Musk is CEO of the new company. Deputies include his attorney, Alex Spiro; investor David Sacks; and Jared Birchall, who manages Musk’s family office.
The layoffs decision came after a weeklong assessment of Twitter, in which Musk and his deputies imposed a product freeze that stopped development on Twitter’s internal projects, brought in Tesla engineers to review Twitter’s code, and left workers waiting in a vacuum of information on the company’s direction and leadership.
Musk was expected to proceed with plans to lay off about 50% of Twitter’s staff, according to people familiar with the matter, who spoke on the condition of anonymity to candidly discuss confidential plans.
Musk began his tenure at Twitter a week earlier by ousting the previous executives, among them the CEO, chief financial officer and general counsel.

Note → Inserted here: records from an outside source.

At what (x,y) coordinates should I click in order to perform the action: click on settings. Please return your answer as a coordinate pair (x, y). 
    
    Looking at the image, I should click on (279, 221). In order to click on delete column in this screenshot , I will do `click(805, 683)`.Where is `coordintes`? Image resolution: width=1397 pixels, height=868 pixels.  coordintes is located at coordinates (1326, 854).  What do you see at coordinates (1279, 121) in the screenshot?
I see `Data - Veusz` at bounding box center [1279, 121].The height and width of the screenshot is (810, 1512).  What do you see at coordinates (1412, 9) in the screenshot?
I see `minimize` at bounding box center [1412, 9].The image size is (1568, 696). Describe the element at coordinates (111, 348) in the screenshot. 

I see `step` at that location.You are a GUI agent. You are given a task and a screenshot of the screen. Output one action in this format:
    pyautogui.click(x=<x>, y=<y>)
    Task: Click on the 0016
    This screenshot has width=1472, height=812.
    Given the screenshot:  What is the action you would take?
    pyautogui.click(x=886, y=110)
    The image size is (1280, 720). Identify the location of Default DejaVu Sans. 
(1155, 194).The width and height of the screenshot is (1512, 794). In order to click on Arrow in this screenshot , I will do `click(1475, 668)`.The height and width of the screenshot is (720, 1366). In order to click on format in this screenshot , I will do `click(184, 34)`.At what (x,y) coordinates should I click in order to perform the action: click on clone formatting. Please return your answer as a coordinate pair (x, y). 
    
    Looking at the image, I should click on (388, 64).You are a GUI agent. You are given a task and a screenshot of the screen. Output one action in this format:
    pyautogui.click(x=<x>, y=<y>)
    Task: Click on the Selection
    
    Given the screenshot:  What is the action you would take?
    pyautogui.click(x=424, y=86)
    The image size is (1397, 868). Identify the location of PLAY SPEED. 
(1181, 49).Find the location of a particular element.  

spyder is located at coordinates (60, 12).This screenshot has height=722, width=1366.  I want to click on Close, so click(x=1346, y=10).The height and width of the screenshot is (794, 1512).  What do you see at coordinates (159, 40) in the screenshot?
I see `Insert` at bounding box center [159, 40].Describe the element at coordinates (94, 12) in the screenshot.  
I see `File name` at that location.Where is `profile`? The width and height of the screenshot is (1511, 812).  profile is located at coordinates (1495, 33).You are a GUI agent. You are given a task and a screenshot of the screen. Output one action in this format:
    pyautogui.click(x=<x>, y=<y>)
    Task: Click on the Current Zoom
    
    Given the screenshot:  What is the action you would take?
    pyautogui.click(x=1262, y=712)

The layoffs starting Friday were expected to affect the sales, trust and safety, marketing, product, engineering and legal teams – targeting the company across the board.
In addition to layoffs, Musk is also expected to make drastic cuts to others parts of the business – some so deep that employees are worried about the ability to keep Twitter up and running, according to internal documents viewed by the Post and people familiar with the plans, who spoke on the condition of anonymity for fear of retribution.
In messages to engineers this week, managers asked workers to suggest ways to find at least $500 million in annual cuts across the company, according to the documents and people. The cuts would include data centers and other software infrastructure needed to run the site, as well as targeting the contract workforce that performs content moderation for Twitter.
Earlier Thursday, amid reports of the impending cuts, Twitter employees prepared for what seemed like an inevitability, refreshing their internal tools such as messaging apps to learn the latest – as the possibility of losing their jobs loomed over them.
But information remained sparse until the email arrived later in the day.
At Twitter’s offices, employees said tearful goodbyes, exchanged contact information and tried to make their documentation easily accessible for the staff members who were to remain.
They wanted to ensure their colleagues could keep the site running in their absence.
Before Musk took over the site, Twitter had planned broad layoffs, which would have affected up to a quarter of the staff, according to people familiar with the plans. The Post reported previously the company’s board was planning to cut thousands of jobs as part of an effort to save $700 million in labor costs.